Elle devrait marquer une prise de conscience collective des pouvoirs publics et des parlementaires de l’urgence de mettre fin à ce modèle économique à bout de souffle et les inciter à réformer profondément le cadre réglementaire de l’organisation de l’économie des territoires d’Outre-mer insulaire et du contrôle des concentrations dans ces mêmes territoires.

Sur ce terrain réglementaire Christophe Girardier préconise les réformes suivantes qui pourraient faire l’objet d’un projet de loi ou bien s’insérer dans le code du commerce par voie d’amendement.
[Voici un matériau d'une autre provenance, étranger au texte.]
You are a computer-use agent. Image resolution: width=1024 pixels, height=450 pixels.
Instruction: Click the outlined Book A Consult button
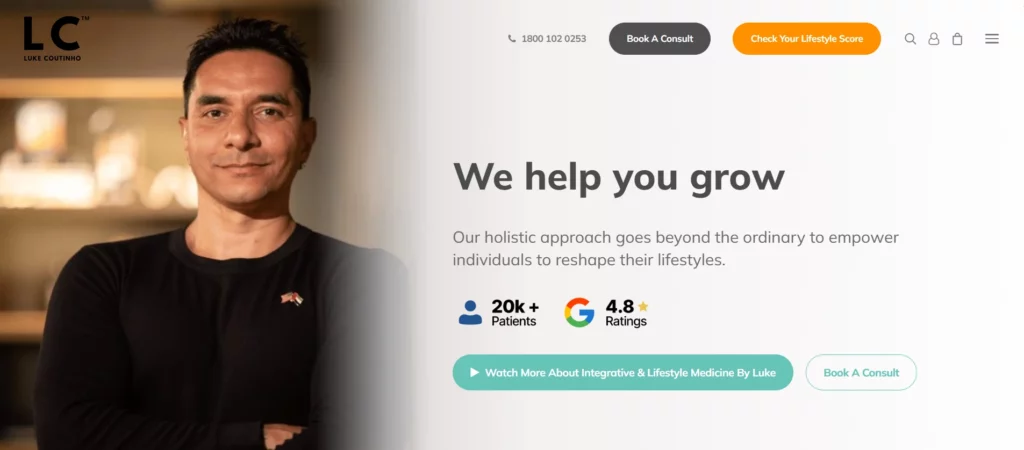[x=861, y=372]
De telles propositions créeraient le cadre légal de prévention des phénomènes de concentration extrême et de démantèlement des situations de domination existantes ou des structures à intégration verticale constituant des verrous de marché :

- Interdiction de l’implantation de surfaces commerciales de plus de 1 500 m2 avec instauration un contrôle renforcé par la CDAC de l’environnement concurrentiel au niveau des zones de chalandise

- Limitation de la part de marché des acteurs de tout secteur de l’économie, exprimée en proportion du chiffre d’affaires, à 25%. Cette disposition particulière serait accompagnée d’un dispositif de mesure objective, de contrôle des situations existantes et de prévention des situations de concentration excessive.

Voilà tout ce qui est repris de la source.